Cesur, fazlasıyla yavaş fakat usta bir şekilde Minel'in kısa pudra rengindeki elbisesinin sırtında kalan fermuarını indirdi ve pürüzsüz teninin gözlerinin önüne serilişini inanılmaz bir tutku ile izledi. Gözlerinin değdiği her zerreyi parmaklarıyla usulca okşadı. Minel, adamın iş bilir parmaklarının ensesinden, beline kadar omurgasının izinde dolandırdığını hissettiğinde nefesini tuttu ve sesli bir şekilde vererek yutkundu. Tatlı bir ürperti ile titriyor, sanki daha fazlası için arsız bir istek duyuyordu içten içe.

Cesur, elbisenin ince askılarını iki elinin de başparmakları ile tuttu ve askıları zarif omuzlarından aşağı indirdi. Bir yağmur damlasının yeryüzüne düşüşü gibi ayaklarının ucuna düştü elbisesi Minel'in. Şimdi kalbi daha hızlı atıyordu ve dayanılmaz bir istekle kavruluyordu. Genç adam başını hafifçe yana eğerek aynaya dikti tutku ile kararan gözlerini ve genç kızın dudaklarını dişleyerek başını eğdiğini görünce gülümsedi. Hayatı boyunca birçok kadın tanımıştı fakat kimseye böylesi hisler beslememişti. Üstelik birçok tene değmişti parmak uçları fakat ilk kez uyuşuyordu. İlk kez Minel'in tenine değdiğinde sanki parmak uçlarındaki hissiyat kayboluyordu Cesur'un.

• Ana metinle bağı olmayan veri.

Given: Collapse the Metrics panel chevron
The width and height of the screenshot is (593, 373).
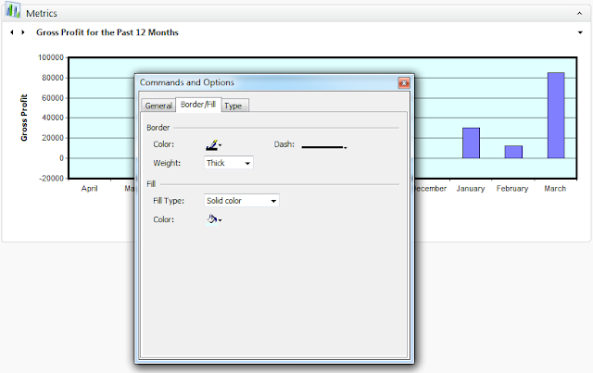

Usulca genç kıza sarıldı ve iri eli Minel'in göbeğinin üzerinde durdu. Başını öne iterek, genç kızı kendine bastırdığında Minel çıplak sırtına değen sıcaklığın fakında olarak derin bir nefes aldı fakat ciğerleri için bu nefes pek de yeterli sayılmazdı. Cesur usulca onu kendisine çevirdi ve Minel'in ellerinden tutarak kendi göğsüne yerleştirdi. Minel anlıyordu, biliyordu ne yapacağını fakat nasıl yapacağını kestiremiyordu. Sanki zihni sıfırlanan bir bilgisayar gibiydi. Bomboş...

Yine de usulca parmaklarını bembeyaz gömleğin, küçük yaka düğmelerine uzattı ve titrek parmaklarını ustaca kullanma umudu ile ilk düğmeyi açtı. İlk düğmenin sorunsuz ve kolayca açılması ona bir özgüven yüklemişti sanki. Seri bir şekilde diğer düğmeye geçti ve onu da açarak, diğerine geçti. Tüm düğmeleri açıp, adamın yakalarından tutarak gömleğini omuzlarından kaydırarak düşmesini sağladı. Heyecanlıydı, hem de çok...

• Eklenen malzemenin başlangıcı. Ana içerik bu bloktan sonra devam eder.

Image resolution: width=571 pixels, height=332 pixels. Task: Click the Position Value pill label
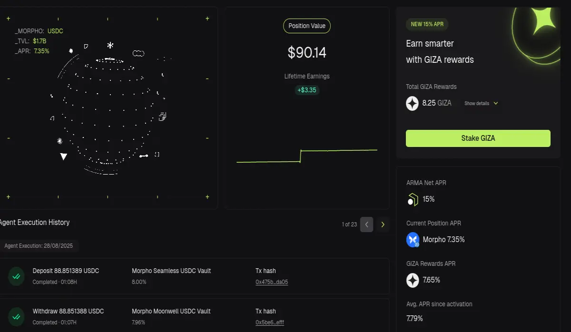point(307,26)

Usulca siyah, parlak kemerin tokasını tuttu ve acele etmeden açıp, pantolonun düğmesine uzandı ve onu da açarak fermuarını indirdi. Cesur bu kadarını beklememişti. Amacı onun heyecanını aza indirmek ve korkuyorsa eğer korkulacak, çekinecek bir şey olmadığını göstermekti. Gerçi sevdiği kız da bu işi gayet iyi yapıyordu. Usulca pantolonundan kurtuldu adam. Ardından banyo bataryasına ulaşarak ılık suyu açtı ve tavandan suların sanki yağmur yağıyormuşçasına düşmesini hissetti. Minel ona gülümseyerek bakıyordu.

Akan su, Cesur'un saçlarına baskı yaptığından dolayı önleri hafifçe alnına dökülmüştü ve Minel kalbinin durduğunu hissediyordu sanki. Öylesine seksi gözüküyordu ki sevdiği adam her an bunun bir rüya olacağı hissinden kurtulamıyordu. Damlalar o acımasız güzel yüzünden aşağı düşerken ve dudakları böylesine güzel görünürken içindeki isteği bastırmakta zorlanıyordu. Minel ilk kez kendini tutkulu birisi olarak hissetmişti.

Islak saçında hissettiği eller ile başını kaldırdı ve sevdiği adamın gözlerine baktı. Cesur onun saçlarını özenle okşadı. Minel'in elleri adamın göğsünde dolanıyorken Cesur bir an evvel çıkmak istediğini fark etti. Bir an evvel sevdiğini kendisine katmak istedi. Minel'in acemi elleri Cesur üzerinde pek de acemi bir etki yaratmıyordu. Adam hızla sevdiği kızı kendine çekti ve ellerini beline dolayarak iyice kendine bastırdı. Çıplak tenleri bir birlerine değdiğinde ikisi de alev almışçasına birbirlerine uzandılar ve dudakları büyük bir açıkla kavuştu. Cesur'un dili araştırmacı her tadı almak istercesine derinlerde gezinirken, Minel'in dudakları ve dili de onun kadar usta bir şekilde karşılık veriyordu. Daha önce bir kişi ile küçük bir öpüşme yaşamıştı fakat bu bambaşka, daha tutkulu, daha tüketici bir şeydi ve içinden geldiği gibi karşılık veriyordu. Usta ve ya acemi, önemli değildi onlar için. Geri çekildiler nefes nefese.

"Sana bir sürprizim var sevgilim," diye fısıldadı Minel, Cesur'un kulağına kışkırtıcı bir ses tonuyla mırıldandı. Dudakları oynadıkça adamın kulağını okşuyorken Cesur sadece yutkundu.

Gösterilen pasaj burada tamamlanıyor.